Stored data
◇ ◇ ◇

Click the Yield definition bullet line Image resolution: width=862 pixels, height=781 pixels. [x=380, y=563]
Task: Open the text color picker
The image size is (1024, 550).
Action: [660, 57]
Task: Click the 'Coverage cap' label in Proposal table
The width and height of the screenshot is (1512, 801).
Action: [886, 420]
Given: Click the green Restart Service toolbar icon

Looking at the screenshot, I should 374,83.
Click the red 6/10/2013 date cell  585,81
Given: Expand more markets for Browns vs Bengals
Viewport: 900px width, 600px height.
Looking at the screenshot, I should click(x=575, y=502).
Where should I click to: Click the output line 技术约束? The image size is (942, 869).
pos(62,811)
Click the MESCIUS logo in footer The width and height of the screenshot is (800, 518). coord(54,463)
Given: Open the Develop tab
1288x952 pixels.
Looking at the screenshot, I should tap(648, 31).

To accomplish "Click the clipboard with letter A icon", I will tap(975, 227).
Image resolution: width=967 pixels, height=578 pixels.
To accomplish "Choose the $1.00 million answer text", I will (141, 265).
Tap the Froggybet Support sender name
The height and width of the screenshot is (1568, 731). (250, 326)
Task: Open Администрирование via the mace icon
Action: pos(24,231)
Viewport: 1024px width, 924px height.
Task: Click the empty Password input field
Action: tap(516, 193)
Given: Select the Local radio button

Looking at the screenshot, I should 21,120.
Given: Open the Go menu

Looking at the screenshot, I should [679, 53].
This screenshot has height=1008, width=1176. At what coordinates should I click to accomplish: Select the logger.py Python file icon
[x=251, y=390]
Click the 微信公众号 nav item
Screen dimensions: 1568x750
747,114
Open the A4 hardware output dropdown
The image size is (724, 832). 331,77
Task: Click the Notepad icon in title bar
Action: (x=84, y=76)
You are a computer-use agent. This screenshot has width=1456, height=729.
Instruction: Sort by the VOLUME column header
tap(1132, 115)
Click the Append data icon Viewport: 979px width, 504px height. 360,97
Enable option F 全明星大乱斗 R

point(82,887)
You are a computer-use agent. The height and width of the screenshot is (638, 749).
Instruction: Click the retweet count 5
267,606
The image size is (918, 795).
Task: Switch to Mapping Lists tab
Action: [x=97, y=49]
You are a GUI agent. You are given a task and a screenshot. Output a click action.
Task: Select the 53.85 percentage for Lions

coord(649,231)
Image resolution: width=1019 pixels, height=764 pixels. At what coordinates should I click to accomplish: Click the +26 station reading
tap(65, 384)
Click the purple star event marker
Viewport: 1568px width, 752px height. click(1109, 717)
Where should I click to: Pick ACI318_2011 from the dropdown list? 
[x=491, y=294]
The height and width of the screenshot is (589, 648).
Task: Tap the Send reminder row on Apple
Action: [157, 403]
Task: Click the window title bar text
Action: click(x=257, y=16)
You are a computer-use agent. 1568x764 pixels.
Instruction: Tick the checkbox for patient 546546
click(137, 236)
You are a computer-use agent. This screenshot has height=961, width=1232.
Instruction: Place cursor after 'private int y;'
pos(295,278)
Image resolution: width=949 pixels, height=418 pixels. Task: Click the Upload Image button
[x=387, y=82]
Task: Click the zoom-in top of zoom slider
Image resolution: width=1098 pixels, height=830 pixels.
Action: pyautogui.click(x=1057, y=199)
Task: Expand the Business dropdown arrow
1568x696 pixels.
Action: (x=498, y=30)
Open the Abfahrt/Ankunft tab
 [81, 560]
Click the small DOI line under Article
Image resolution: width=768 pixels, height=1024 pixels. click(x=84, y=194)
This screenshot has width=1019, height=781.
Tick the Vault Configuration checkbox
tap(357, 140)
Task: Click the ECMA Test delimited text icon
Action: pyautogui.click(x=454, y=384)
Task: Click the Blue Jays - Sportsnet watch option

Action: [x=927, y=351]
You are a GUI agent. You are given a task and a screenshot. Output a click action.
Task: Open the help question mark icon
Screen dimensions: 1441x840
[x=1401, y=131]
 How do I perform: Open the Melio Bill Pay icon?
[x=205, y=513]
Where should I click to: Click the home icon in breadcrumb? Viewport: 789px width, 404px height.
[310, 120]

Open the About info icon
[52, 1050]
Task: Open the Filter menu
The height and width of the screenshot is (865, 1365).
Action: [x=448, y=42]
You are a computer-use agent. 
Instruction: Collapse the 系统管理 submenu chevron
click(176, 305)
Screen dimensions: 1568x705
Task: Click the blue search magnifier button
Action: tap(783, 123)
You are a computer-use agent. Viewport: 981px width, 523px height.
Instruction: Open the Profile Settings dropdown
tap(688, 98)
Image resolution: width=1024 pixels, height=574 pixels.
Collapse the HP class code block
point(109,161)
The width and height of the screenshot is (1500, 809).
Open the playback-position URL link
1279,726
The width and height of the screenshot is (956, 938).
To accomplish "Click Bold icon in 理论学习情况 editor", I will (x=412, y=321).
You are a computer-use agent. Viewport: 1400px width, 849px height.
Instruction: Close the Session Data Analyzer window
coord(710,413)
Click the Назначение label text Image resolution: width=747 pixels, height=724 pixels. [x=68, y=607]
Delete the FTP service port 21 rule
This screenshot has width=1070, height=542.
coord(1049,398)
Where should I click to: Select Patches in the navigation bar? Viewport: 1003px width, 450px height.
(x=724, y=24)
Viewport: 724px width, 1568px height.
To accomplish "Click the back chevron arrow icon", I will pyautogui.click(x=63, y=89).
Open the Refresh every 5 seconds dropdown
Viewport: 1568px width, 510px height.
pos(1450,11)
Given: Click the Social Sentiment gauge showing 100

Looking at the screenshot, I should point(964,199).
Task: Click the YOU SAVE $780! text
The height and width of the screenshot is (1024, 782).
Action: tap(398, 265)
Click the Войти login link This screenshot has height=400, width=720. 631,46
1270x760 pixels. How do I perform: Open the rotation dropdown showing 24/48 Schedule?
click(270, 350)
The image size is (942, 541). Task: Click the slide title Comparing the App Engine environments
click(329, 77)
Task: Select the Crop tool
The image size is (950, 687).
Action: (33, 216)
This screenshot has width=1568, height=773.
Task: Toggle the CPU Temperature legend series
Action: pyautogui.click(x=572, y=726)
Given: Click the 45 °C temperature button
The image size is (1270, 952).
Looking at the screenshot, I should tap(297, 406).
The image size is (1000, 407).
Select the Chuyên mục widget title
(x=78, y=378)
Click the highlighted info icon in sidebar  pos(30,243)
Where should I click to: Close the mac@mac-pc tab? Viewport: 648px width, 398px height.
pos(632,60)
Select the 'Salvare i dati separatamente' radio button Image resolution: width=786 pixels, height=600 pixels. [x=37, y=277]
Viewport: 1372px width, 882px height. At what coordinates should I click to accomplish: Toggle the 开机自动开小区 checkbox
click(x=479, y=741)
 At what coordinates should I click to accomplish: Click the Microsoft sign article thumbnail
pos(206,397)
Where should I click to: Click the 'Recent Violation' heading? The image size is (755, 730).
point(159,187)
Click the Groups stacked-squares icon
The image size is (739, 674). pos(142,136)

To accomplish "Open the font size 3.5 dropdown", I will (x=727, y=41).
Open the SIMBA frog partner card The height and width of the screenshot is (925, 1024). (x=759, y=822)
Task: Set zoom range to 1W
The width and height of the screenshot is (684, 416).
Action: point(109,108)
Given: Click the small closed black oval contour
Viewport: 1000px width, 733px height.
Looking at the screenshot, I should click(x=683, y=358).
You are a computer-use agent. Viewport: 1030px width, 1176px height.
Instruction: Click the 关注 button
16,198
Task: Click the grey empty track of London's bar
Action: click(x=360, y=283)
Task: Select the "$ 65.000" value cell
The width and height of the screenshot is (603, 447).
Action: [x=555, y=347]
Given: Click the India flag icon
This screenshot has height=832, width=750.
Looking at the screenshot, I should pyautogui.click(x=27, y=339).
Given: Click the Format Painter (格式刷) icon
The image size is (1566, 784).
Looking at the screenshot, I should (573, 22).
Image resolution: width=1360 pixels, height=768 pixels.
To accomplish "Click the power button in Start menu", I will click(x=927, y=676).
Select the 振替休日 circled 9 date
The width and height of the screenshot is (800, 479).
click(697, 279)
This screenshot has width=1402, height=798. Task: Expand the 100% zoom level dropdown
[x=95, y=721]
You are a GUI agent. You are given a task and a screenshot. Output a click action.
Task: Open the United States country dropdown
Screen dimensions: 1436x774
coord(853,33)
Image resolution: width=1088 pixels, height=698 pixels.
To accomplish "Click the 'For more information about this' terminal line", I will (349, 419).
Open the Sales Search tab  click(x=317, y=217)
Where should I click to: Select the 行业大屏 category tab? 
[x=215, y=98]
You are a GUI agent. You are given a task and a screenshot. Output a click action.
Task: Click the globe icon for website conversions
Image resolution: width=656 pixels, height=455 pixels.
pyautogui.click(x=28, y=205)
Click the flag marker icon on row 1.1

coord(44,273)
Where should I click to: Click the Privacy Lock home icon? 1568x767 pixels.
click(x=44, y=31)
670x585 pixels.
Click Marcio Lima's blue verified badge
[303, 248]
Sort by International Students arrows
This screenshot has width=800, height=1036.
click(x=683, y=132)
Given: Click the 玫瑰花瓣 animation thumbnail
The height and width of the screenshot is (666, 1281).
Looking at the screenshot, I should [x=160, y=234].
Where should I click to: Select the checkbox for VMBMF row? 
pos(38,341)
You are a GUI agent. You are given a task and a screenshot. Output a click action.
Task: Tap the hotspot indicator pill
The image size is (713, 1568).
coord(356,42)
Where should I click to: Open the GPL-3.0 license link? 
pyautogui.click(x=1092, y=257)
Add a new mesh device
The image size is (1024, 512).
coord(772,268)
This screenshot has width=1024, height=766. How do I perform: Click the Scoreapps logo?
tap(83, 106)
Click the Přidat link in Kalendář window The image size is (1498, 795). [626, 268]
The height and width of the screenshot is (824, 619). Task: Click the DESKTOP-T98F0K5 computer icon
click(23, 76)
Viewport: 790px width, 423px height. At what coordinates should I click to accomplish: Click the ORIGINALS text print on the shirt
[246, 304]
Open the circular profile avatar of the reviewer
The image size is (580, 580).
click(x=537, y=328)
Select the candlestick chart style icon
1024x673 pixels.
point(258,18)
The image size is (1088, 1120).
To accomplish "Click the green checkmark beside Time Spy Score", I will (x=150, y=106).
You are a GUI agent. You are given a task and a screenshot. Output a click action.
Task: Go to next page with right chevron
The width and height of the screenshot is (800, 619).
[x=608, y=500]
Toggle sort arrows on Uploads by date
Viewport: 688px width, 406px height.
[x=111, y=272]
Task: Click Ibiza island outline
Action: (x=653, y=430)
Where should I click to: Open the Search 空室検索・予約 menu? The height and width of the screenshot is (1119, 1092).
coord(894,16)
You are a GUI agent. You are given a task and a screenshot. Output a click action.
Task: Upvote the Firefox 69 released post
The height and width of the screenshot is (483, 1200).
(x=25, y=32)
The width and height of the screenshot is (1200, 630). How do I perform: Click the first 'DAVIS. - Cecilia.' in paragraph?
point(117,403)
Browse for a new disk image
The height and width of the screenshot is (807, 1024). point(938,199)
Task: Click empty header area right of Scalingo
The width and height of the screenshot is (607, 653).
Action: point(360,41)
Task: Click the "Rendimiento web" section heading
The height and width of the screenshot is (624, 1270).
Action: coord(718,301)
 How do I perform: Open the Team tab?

◇ ◇ ◇

• Try it
Pull every line containing the word "cell" out of the entries above.

• Response to this task
Click the red 6/10/2013 date cell  585,81
Task: Select the "$ 65.000" value cell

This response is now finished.